Since 1969, The Open University has been a pioneer in making learning materials freely available through its successful partnership with the BBC. Many of our television and radio programmes are already supported by free internet activities and print materials. We wanted to use our knowledge of the latest technologies in education to extend our mission to be open to people, places, methods and ideas. The vision was free online education.
Website development began in May 2006 and the site was launched in October 2006, with an aim to regularly add new content and features. OpenLearn now offers a full range of Open University subject areas from access to postgraduate level and has seen over 2 million visitors since launch.

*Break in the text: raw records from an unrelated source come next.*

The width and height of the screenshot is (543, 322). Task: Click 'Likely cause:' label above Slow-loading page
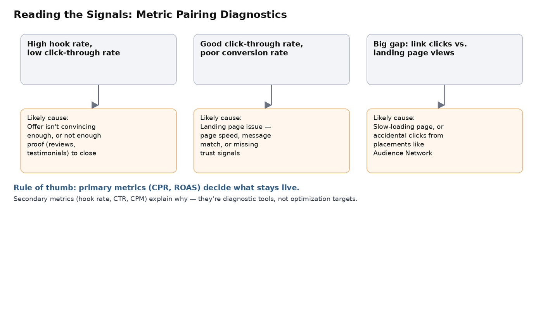pos(394,118)
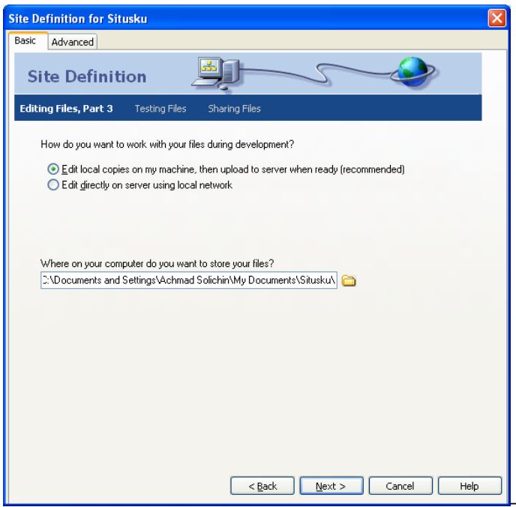Click the local file storage path field
Viewport: 516px width, 507px height.
189,281
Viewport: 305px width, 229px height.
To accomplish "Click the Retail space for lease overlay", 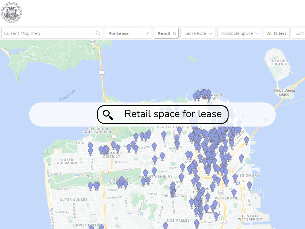I will [x=163, y=114].
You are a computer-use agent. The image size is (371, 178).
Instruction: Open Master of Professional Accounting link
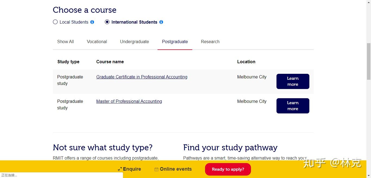click(129, 101)
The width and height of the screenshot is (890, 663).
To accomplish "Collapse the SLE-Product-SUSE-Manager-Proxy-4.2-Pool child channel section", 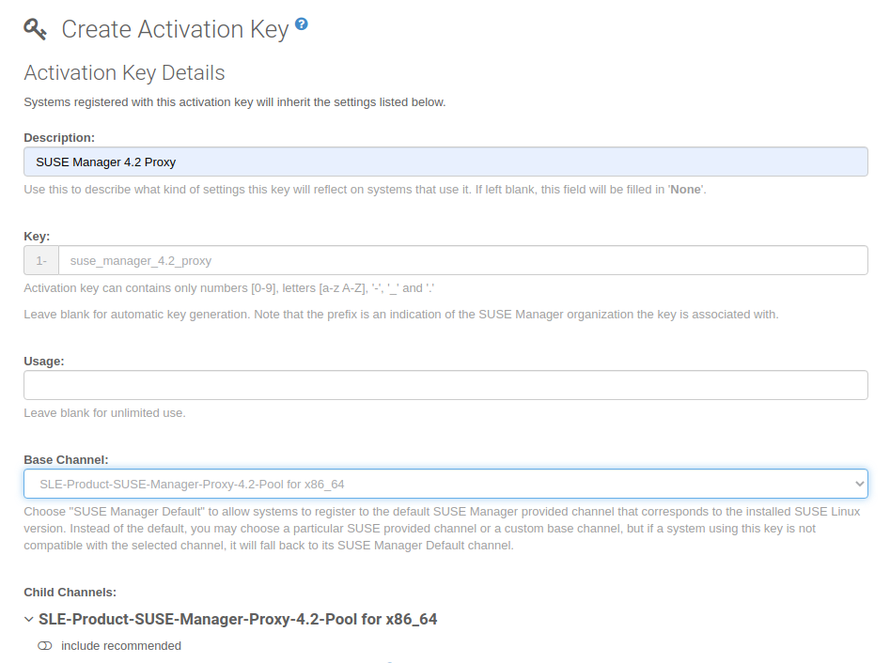I will tap(26, 619).
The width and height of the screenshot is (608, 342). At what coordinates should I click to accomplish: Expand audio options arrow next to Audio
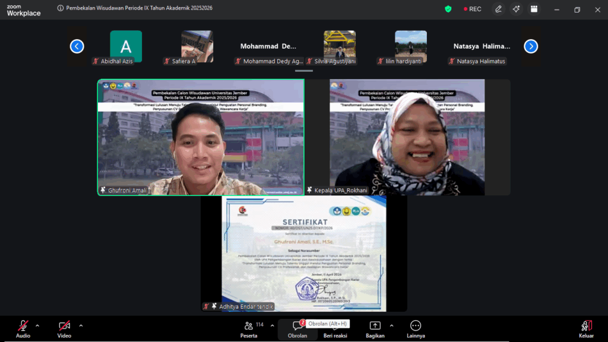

The content can be downloaded in eight formats from OUXML to RSS to print. This encourages reuse in other organisation's learning management systems. People are asked to upload amendments, sharing new versions of the course materials with the rest of the world under the same CC licence. This has resulted in localisation of materials, including translations. The aim is to reduce the costs of course development for everyone in education and improve quality by openly sharing quality assured educational materials under a Creative Commons license. Community participation is particularly useful in rapidly developing fields such as technology and science.
In April 2008 OpenLearn reached its target to have 5,400 learning hours of content in the LearningSpace and 8100 hours in the LabSpace. The Open University is committed to making more of its course materials freely available through the OpenLearn website, and has other open content projects in iTunesU, YouTube and is working in Africa with the TESSA project.